Abstract

Objective: A luteal phase defect has been demonstrated in IVF cycles using a gonadotrophin releasing hormone agonist (GnRH-a). Progesterone appears to be necessary for implantation and maintenance of an early intrauterine pregnancy. To determine the effectiveness of two routes of progesterone supplementation by intramuscolar vs. vaginal administration, for luteal phase support of patients undergoing in vitro fertilization (IVF) procedure. Materials and Methods: 224 patients were randomly allocated to two groups in order to compare two treatment protocols: group A natural progesterone 50 mg/day i.m. (Prontogest, AMSA, Italy,); group B: micronized progesterone 200 mg/day vaginal (Esolut, Angelini, Italy).

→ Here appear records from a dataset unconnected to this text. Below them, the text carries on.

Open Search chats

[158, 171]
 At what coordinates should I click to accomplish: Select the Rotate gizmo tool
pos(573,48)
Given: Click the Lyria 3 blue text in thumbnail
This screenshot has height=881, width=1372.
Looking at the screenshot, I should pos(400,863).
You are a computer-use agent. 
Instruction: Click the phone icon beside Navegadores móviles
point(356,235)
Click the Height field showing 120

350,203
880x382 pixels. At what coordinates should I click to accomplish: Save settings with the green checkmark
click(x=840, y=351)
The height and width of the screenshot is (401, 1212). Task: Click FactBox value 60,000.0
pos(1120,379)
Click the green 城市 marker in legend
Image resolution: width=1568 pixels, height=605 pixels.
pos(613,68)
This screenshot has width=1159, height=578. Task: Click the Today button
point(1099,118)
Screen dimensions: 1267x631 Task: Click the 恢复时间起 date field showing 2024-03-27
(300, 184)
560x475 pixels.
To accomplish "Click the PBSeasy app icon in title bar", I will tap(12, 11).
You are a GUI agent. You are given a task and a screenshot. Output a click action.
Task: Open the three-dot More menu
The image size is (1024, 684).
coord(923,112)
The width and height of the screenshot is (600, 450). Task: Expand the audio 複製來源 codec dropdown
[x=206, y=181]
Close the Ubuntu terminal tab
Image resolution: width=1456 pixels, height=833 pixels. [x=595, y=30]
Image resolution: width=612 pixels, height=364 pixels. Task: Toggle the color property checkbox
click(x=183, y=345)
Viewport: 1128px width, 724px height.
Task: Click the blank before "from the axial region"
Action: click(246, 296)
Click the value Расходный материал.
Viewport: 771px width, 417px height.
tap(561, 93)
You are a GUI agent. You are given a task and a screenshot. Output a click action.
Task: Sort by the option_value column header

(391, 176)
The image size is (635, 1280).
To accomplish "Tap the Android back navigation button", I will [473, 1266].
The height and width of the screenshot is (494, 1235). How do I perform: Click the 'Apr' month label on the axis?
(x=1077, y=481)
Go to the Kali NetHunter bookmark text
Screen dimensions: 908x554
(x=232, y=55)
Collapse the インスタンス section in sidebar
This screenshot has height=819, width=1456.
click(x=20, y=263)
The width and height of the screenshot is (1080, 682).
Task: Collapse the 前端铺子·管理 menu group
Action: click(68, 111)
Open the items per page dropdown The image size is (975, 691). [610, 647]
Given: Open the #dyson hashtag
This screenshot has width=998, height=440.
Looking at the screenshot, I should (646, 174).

Pregnancy rate per embryo transfer and endometrial thickness in mid luteal phase were compared. Results: There were no statistically significant differences in pregnancy rate between the two groups. The pregnancy rate per transfer for i.m. progesterone groups was 24.1% and for vaginal group was 26.7%. The endometrial thickness was not statistically differences between the two group. (Group A: 12mm; Group B: 11 mm. ). Conclusion: The route of post-transfer progesterone administration does not appear to affect the pregnancy rate in IVF cycles. Comparable results can be achieved with both intramuscolar and vaginal therapy. However the last route may be preferable due to better patients compliance and lower side effects.